AVAILABLE RECORDS -
____

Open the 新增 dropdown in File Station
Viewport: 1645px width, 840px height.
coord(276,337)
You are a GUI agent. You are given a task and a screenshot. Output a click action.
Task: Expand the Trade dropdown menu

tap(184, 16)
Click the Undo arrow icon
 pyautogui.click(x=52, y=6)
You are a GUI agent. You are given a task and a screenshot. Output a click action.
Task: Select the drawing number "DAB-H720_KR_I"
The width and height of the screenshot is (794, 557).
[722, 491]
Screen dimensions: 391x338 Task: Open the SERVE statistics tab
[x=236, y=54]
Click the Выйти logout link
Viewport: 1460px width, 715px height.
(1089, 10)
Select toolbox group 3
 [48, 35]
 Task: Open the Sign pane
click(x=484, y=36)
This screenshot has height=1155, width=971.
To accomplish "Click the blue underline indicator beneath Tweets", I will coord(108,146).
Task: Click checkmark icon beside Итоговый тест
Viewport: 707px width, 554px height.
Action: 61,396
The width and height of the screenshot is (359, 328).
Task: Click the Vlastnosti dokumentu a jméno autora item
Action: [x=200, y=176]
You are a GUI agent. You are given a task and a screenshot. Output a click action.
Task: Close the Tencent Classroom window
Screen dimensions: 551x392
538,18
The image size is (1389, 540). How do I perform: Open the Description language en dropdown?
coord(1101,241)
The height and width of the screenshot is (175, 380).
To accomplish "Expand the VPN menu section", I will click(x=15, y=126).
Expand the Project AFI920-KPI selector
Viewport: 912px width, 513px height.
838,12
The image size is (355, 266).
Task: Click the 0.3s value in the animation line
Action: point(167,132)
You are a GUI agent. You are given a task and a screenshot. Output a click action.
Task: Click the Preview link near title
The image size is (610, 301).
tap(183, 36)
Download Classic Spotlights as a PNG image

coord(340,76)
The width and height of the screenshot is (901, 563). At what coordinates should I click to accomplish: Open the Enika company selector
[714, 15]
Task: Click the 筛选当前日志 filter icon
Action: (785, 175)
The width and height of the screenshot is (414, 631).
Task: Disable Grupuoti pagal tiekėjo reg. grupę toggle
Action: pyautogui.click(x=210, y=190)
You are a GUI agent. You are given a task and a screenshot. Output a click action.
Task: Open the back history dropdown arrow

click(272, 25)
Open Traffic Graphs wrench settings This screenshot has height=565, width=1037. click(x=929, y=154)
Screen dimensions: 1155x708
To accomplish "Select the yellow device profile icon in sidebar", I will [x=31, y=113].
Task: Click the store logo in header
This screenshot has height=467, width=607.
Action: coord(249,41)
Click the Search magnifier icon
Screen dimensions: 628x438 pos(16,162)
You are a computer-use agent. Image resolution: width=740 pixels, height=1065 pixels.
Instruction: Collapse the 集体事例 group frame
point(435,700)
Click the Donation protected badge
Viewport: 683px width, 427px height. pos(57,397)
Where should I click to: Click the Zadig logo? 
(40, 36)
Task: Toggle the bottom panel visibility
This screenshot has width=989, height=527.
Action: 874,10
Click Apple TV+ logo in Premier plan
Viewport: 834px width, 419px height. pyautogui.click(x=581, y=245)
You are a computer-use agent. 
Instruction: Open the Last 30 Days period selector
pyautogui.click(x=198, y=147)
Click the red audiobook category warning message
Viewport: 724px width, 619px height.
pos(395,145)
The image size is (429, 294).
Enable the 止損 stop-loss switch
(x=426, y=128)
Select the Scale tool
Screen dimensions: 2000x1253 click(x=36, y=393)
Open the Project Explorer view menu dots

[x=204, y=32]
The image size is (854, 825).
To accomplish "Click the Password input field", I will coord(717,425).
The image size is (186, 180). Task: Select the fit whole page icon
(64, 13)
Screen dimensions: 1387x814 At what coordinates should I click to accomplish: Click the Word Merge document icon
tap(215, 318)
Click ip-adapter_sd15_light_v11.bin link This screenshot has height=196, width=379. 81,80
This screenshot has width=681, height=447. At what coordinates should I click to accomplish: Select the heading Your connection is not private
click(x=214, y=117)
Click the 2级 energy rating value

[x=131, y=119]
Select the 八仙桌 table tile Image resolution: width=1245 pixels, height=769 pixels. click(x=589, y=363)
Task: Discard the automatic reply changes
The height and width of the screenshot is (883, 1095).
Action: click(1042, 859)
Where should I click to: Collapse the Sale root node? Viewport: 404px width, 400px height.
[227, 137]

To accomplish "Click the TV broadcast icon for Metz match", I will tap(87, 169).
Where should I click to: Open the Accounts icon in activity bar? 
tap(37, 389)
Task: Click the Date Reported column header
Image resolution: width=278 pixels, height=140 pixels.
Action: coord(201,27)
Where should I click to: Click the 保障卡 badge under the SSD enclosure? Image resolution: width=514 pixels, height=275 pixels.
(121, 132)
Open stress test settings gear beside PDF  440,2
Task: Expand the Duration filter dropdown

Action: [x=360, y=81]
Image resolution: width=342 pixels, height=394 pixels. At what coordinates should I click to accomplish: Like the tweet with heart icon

____

REQUEST - List every line in the records above that contains the word "settings", copying each of those lines in full.

FINAL ANSWER -
Open Traffic Graphs wrench settings This screenshot has height=565, width=1037. click(x=929, y=154)
Open stress test settings gear beside PDF  440,2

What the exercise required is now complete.